La primera vez que oí el nombre de Fidel Castro fue por boca de mi profesora de dibujo, la madre Esperanza, que mostraba un recorte de periódico con un militar guapísimo comulgando. Ella nos explicó que era un hombre muy cristiano y que iba a arreglar Cuba.
Endiosado por el poder, hasta se quitó de encima al mejor amigo (tuvo un buen aprendizaje con el gallego de El Pardo, Franco). El Che murió en Bolivia en circunstancias aparentemente normales en un frente de batalla. Pero su muerte dejó dudas. A ningún déspota le gusta la mínima sombra.
Se enfrentó a Kennedy. Se puso por montera a Kruschev. Y se le midió al lucero del alba. Hizo de Cuba su finca y la disfrutó como un capataz, látigo en mano y manojo de llaves al cinto para que nadie saliera. Llenó las cárceles de disidentes. Hace unos años estuvimos en La Habana, en el emblemático Hotel Sevilla, donde primero entró cuando venía de Sierra Maestra, en la puerta del ascensor dos fotografías: Al Capone y Lola Flórez. Sus símbolos turísticos.
Otro, que también le echó una buena mano para el turismo fue Hemingway, donde todavía en el Floridita, nos hablaban de sus cenas. Y en La Bodeguita, de sus tragos.

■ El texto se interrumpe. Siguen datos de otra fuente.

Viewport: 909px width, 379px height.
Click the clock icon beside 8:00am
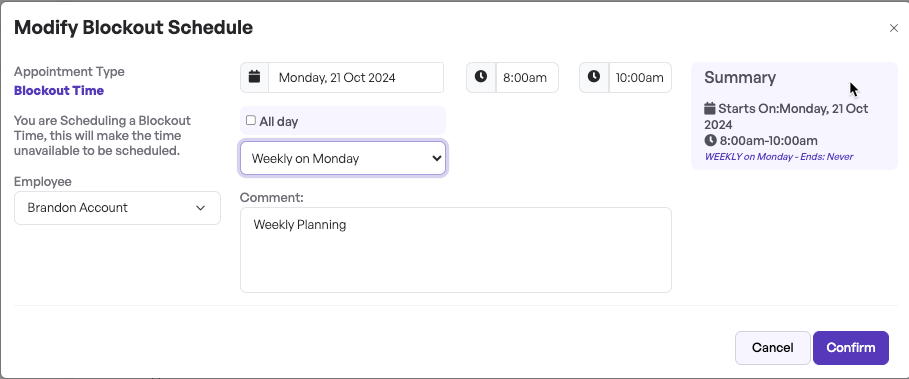click(x=481, y=76)
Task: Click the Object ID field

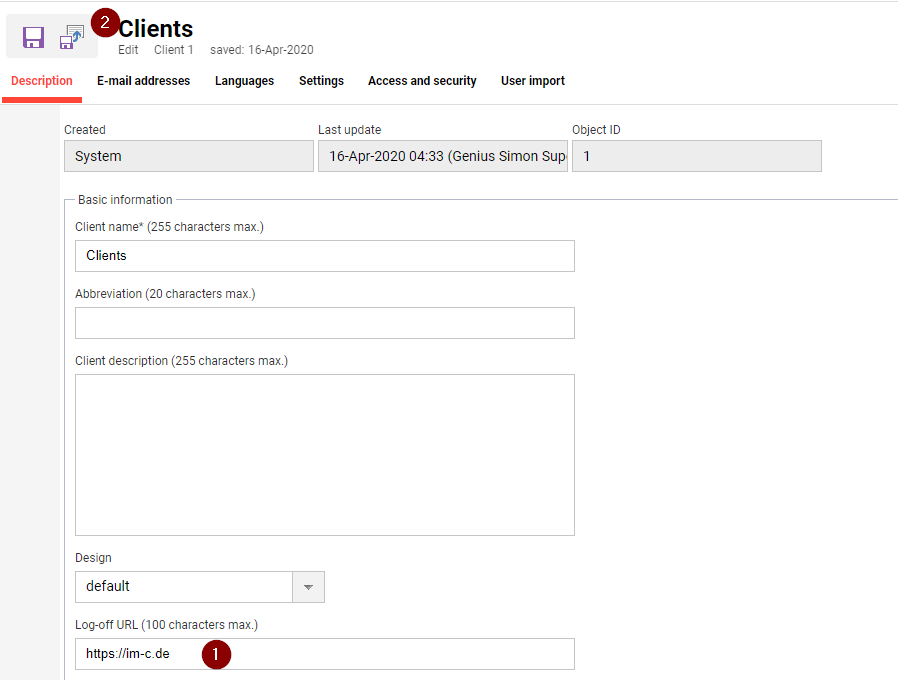Action: [696, 156]
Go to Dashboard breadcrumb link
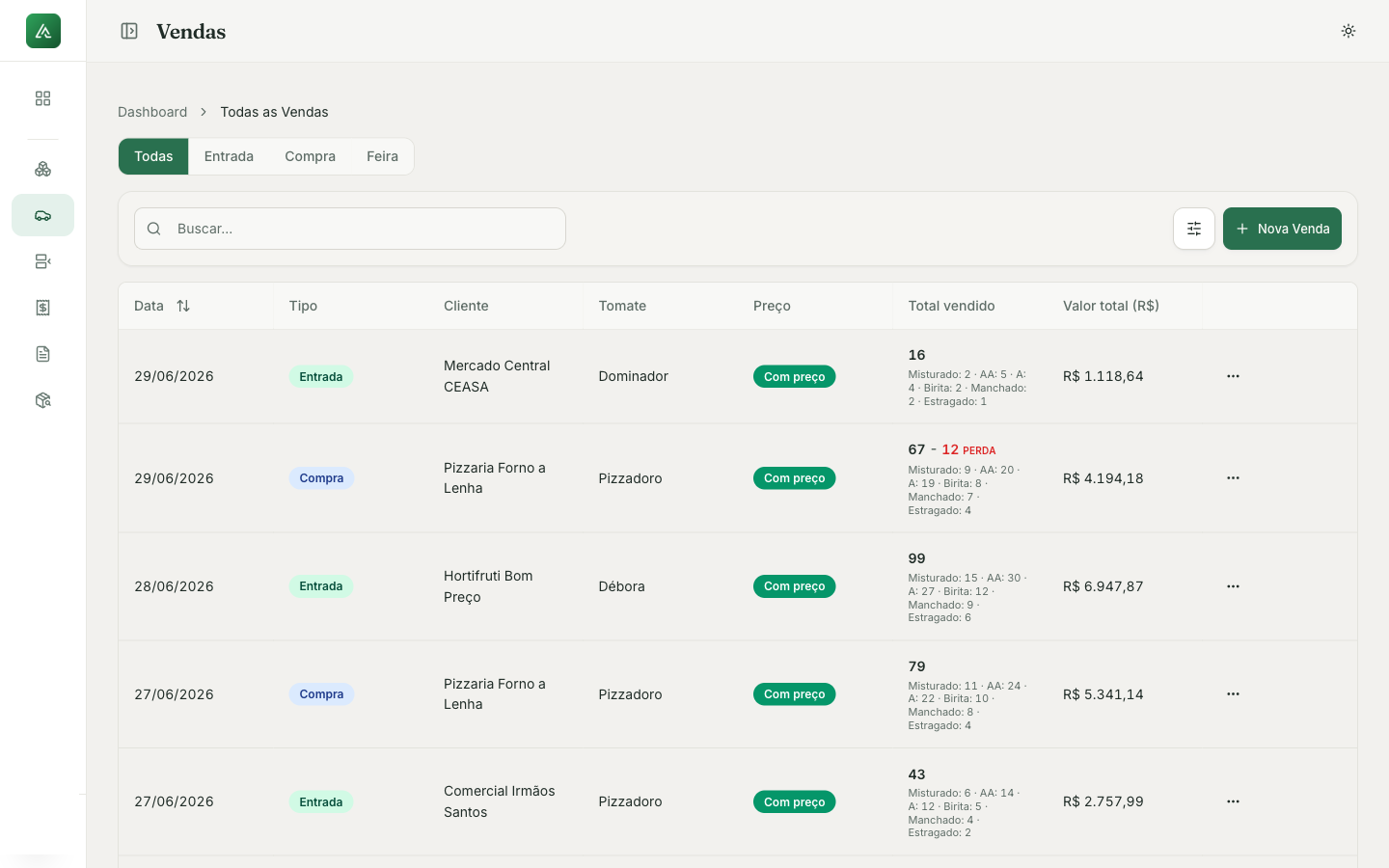Screen dimensions: 1389x868 (x=152, y=112)
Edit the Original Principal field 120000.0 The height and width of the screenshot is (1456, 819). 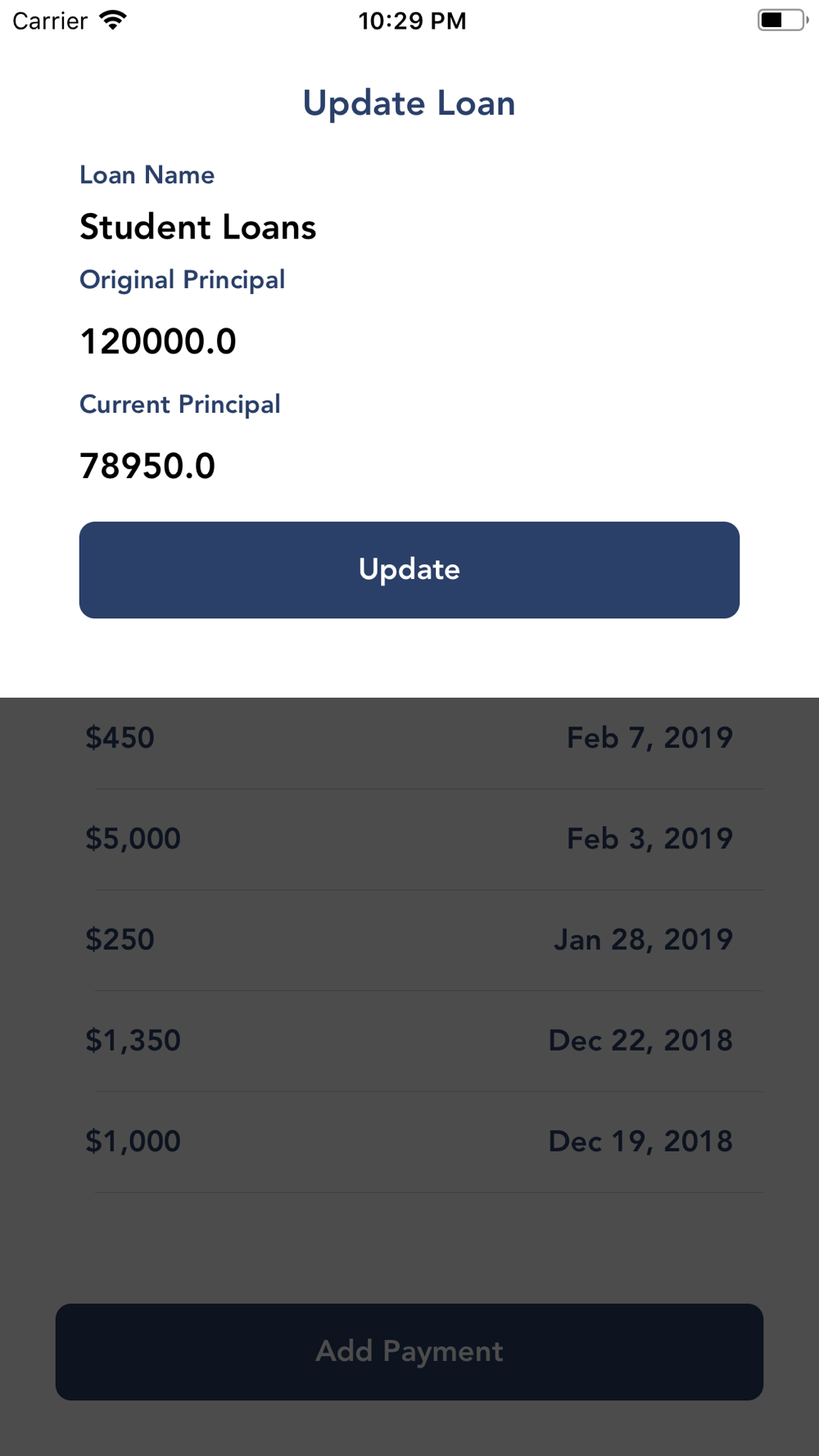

Disfrutamos la delicia de caminar por las anchas calles, por ese parque con suelo de mármol de los tiempos de la colonia, hasta el Teatro García Lorca. Las semidestruidas edificaciones: la solución al problema de vivienda de los Castro. Nunca olvidaré ese ambiente cálido de no ver un solo rostro triste. La alegría de vivir. Ya sé que no volveré a ese paseo del Malecón donde los habaneros sueñan imposibles para ser felices, porque tengo miedo al dolor de encontrarme con uno de los recuerdos más bellos de mi vida. Imposible de repetir.